Der Kleine Mann rieb sich die Hände. Das tat er oft, wenn er sich freute. Er rief: „So könnte ein Lied anfangen!“

Und schon begann er zu singen: „Ich bin der Leutnant Unsichtbar ... und klettre auf den Waldemar.“

„Weiter?“

„Jetzt bist du an der Reihe!“

„Na schön“, sagte der Professor und sang: „Dann mach ich mit dem Jokus . im Zirkus .“

„Hokuspokus!“ schmetterte Mäxchen. „Nun noch einmal im ganzen! Aber furchtbar laut, und wir alle beide.“

Der Professor hob die Hände wie ein Dirigent beim Männerchor, gab das Zeichen zum Einsatz, und sie sangen aus voller Kehle:

„Ich bin der Leutnant Unsichtbar und klettre auf den Waldemar Dann mach ich mit dem Jokus im Zirkus Hokuspokus!“

Der Kleine Mann klatschte begeistert. „Bitte, mindestens noch drei- bis viermal! Es ist ein wunderbares Lied.“

Sie sangen, bis der Kellner klopfte, ins Zimmer trat und sich besorgt erkundigte, ob einer von ihnen krank geworden sei oder womöglich alle beide.

„Wir sind kerngesund“, rief der Kleine Mann.

„Wir sind nur albern“, meinte der Professor.

Sie sangen ihm das Lied langsam vor, und dann sang der Kellner mit.

Später kam das Stubenmädchen. Sie war noch besorgter als der Etagenkellner. Doch das ging vorbei. Zum Schluß sangen sie vierstimmig. Es klang wie ein Liederabend. Nur nicht so schön.

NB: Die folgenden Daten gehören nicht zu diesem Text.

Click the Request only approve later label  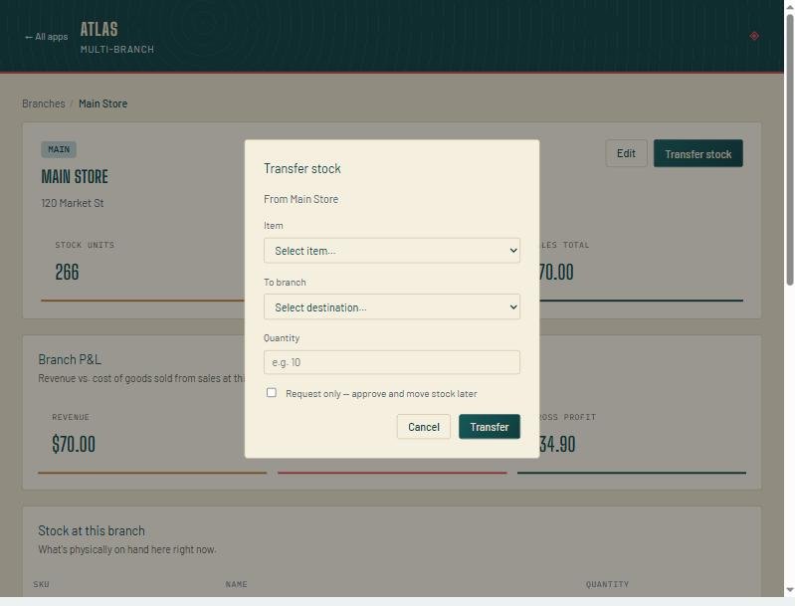pyautogui.click(x=381, y=393)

Abends, als er in seiner Streichholzschachtel lag, gähnte Mäxchen, dehnte sich und sagte: „Das war also der erste Tag meiner Lehrzeit.“

„Und der faulste“, fügte der Professor hinzu. „Ab morgen wird gearbeitet. Löschen Sie das Licht aus, Leutnant Unsichtbar!“

„Zu Befehl, Räuberhauptmann!“ Mäxchen knipste das Licht aus. Durchs Fenster schien der Mond. Der schöne Waldemar stand mitten im Zimmer und schlief im Stehen. Minna und Emma, die zwei Tauben, hockten einträchtig auf seinem Holzkopf. Es war nicht so bequem wie auf dem Schrank, aber es war mal was andres.

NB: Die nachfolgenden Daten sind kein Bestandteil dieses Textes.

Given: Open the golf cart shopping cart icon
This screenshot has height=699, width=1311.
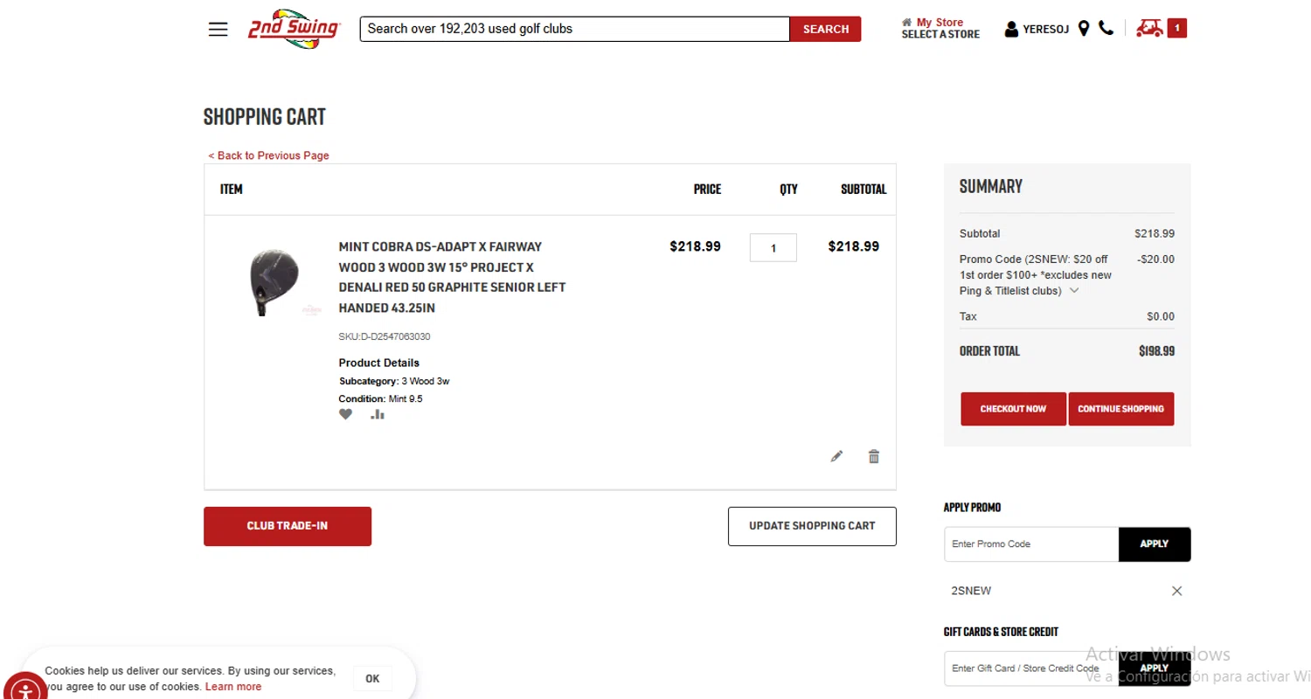Looking at the screenshot, I should (x=1149, y=29).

Der Professor tat seinen ersten Schnarcher. Der Kleine Mann summte leise vor sich hin: „Dann mach ich mit dem Jokus im Zirkus Hokuspokus.“ Hierüber fielen ihm die Augen zu.

DAS ACHTE KAPITEL

Der Jokus ist ein Einzelgänger /Mäxchen als Klettermäxchen / Die vertauschten Fräcke / Die drei Schwestern Marzipan / Was ist ein Trampolin? / Galoppinski zaubert zu Pferde / Jokus von Pokus will nicht auftreten.

Sie trainierten jeden Vormittag mehrere Stunden. Hinterher badete der Kleine Mann in der Seifenschale. Sie trainierten in jeder Stadt, wo der Zirkus Stilke gastierte. Wenn sie reisten, lag die Schaufensterpuppe im Gepäcknetz ihres Zugabteils, und sie gaben acht, daß Waldemar nicht hinunterfiel.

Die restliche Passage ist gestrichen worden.